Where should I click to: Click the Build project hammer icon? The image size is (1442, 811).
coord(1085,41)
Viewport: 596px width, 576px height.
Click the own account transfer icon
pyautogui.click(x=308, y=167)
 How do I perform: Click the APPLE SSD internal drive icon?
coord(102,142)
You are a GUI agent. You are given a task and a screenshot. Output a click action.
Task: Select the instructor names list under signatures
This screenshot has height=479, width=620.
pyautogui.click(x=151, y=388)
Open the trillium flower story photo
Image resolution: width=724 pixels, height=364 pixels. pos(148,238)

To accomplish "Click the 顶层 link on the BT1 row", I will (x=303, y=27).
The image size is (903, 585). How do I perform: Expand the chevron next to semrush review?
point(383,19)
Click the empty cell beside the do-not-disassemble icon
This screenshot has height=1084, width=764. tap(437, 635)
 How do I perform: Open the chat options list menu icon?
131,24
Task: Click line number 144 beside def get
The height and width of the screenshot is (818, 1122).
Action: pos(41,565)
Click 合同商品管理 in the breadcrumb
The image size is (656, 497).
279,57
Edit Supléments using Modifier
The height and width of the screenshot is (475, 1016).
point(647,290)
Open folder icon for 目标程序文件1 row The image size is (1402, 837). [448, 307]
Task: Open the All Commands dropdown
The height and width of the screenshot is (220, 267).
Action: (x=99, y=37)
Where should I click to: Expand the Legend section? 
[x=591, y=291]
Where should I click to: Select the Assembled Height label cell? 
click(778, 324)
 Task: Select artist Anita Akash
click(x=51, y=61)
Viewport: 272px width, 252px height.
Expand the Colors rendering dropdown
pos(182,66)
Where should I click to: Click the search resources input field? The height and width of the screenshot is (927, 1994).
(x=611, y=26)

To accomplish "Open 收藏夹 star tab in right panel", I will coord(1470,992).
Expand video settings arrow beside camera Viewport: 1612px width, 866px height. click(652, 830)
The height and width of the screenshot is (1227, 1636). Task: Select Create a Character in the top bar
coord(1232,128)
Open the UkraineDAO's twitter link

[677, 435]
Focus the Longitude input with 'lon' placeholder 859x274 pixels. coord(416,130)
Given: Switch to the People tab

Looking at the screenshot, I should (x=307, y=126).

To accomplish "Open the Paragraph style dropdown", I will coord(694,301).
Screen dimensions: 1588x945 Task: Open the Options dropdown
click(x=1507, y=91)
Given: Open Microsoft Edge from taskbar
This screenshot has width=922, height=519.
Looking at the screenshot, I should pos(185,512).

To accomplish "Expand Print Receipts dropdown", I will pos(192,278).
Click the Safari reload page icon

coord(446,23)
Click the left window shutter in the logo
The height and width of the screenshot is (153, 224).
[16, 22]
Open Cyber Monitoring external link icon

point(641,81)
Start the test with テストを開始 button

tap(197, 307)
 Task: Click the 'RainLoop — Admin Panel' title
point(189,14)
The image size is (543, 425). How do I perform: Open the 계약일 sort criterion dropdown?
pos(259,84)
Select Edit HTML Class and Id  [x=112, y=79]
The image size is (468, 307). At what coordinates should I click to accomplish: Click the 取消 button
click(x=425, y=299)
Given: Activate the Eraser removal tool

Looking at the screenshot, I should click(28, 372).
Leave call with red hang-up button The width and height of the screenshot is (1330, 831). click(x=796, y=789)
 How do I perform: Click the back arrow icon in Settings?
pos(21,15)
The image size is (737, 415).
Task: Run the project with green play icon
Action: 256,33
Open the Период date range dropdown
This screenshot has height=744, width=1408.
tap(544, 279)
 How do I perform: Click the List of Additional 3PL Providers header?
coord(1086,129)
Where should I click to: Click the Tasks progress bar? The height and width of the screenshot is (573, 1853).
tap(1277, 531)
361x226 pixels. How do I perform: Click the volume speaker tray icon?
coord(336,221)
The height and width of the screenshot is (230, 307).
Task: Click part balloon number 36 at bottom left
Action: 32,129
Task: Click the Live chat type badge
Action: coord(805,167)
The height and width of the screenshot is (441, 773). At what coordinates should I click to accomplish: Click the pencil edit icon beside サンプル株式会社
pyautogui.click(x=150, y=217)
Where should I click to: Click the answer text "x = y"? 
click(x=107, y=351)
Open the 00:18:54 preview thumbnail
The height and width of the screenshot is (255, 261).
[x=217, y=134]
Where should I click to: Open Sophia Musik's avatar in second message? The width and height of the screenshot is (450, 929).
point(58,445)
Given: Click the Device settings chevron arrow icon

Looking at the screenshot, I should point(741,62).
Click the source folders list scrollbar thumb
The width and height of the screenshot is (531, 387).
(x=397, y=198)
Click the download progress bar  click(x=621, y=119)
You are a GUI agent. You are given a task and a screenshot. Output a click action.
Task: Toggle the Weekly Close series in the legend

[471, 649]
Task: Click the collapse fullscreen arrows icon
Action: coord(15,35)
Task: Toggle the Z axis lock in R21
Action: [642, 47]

-*-*-

[POLECENIE]
Proszę sformatować jako CSV z kolumnami „wejście” i „wyjście” fragment, który zaczyna się wierszem zawierającym „Expand video settings”, a kończy wierszem zawierającym „I will coord(694,301).”, oba włącznie, po jednym wierszu CSV na każdą parę tekstu i odpowiedzi. Każda wartość ma się znaleźć w jednym polu ujętym w cudzysłów, a podziały wierszy należy zamienić na spacje.

[ODPOWIEDŹ]
wejście,wyjście
"Expand video settings arrow beside camera Viewport: 1612px width, 866px height.","click(652, 830)"
"The height and width of the screenshot is (1227, 1636). Task: Select Create a Character in the top bar","coord(1232,128)"
"Open the UkraineDAO's twitter link","[677, 435]"
"Focus the Longitude input with 'lon' placeholder 859x274 pixels.","coord(416,130)"
"Given: Switch to the People tab","Looking at the screenshot, I should (x=307, y=126)."
"To accomplish ""Open the Paragraph style dropdown"",","I will coord(694,301)."